Bad Niedernau is a suburban district of Rottenburg am Neckar in the administrative district of Tübingen in Baden-Württemberg (Germany).

== Geography ==

Bad Niedernau is located 3 km (1.86 mi) southwest of Rottenburg am Neckar in the Neckar-valley with an elevation from 430 to 475 m.

=== Extent ===

The area of the district is 410 hectares. 52.5% is agriculturally used area, 32.3% forest area, 7.7% settled area and roads, 5.3% water expanse, and 2.2% other.

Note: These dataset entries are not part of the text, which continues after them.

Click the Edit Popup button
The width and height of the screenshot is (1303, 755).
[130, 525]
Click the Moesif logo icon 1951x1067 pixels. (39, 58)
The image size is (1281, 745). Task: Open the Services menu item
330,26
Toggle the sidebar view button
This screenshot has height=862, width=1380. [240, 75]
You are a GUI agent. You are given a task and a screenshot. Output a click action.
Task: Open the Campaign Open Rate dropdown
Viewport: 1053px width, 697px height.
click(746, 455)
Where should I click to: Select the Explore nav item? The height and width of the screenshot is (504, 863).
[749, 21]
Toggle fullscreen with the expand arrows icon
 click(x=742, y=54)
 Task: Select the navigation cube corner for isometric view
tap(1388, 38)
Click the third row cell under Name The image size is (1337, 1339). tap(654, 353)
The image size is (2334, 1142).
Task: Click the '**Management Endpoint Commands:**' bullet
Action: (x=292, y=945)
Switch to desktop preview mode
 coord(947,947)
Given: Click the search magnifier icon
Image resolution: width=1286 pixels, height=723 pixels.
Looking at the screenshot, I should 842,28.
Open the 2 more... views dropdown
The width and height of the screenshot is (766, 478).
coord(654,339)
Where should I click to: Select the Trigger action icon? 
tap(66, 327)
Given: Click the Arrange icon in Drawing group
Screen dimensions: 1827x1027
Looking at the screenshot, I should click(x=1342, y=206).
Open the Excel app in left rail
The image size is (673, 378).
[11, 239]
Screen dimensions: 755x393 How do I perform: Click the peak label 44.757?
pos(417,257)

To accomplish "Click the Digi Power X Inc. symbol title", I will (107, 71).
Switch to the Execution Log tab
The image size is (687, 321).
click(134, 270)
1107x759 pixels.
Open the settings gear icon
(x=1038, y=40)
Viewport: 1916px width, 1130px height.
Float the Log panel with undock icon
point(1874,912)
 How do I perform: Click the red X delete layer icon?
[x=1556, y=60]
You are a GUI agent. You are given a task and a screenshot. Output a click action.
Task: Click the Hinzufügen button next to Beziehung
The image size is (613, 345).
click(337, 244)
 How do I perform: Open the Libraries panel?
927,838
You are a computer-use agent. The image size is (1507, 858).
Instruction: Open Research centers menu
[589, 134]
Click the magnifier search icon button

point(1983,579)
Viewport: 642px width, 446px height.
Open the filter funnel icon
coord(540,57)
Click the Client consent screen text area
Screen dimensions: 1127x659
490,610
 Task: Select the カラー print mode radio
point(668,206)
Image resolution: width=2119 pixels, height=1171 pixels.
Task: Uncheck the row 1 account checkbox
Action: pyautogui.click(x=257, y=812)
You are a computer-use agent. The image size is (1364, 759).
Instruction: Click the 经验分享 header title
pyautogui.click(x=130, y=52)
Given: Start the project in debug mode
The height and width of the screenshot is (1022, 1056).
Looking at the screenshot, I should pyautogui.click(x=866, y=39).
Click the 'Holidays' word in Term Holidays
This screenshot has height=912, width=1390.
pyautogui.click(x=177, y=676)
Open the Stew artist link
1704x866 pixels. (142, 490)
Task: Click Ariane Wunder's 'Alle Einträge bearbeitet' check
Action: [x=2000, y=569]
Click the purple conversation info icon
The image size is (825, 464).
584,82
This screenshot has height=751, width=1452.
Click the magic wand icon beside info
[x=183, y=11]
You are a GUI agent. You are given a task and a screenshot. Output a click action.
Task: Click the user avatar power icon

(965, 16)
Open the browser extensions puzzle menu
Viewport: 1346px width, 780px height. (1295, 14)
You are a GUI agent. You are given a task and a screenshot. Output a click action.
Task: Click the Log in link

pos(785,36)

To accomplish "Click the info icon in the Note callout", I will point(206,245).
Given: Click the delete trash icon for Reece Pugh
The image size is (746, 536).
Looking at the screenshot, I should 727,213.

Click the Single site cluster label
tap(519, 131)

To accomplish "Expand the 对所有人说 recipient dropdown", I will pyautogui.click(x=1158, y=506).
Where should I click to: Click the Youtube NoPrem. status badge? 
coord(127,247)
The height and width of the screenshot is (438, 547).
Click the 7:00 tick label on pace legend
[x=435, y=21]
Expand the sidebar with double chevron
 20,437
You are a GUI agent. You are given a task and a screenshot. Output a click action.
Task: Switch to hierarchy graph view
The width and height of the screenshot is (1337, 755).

=== Neighbour localities ===

The following territories adjoin to Bad Niedernau, clockwise beginning in the north they are: Rottenburg (town), Weiler, Schwalldorf and Obernau (all in the admin. district of Tübingen). Weiler, Schwalldorf and Obernau are districts of Rottenburg am Neckar.

== Population ==

Bad Niedernau has a current population of 569 people (31/01/08). In order to that Bad Niedernau is among the smaller districts of Rottenburg. The population density is 139 people per km² (359 per sq mi), according to an area of 4.10 km² (1.6 sq mi).

=== Faiths ===

The population of the village is predominantly Roman Catholic.

== Personalities ==

=== Honorary Citizens ===

The former municipality of Bad Niedernau has awarded the honorary citizenship to Kilian von Steiner (Banker) in 1891.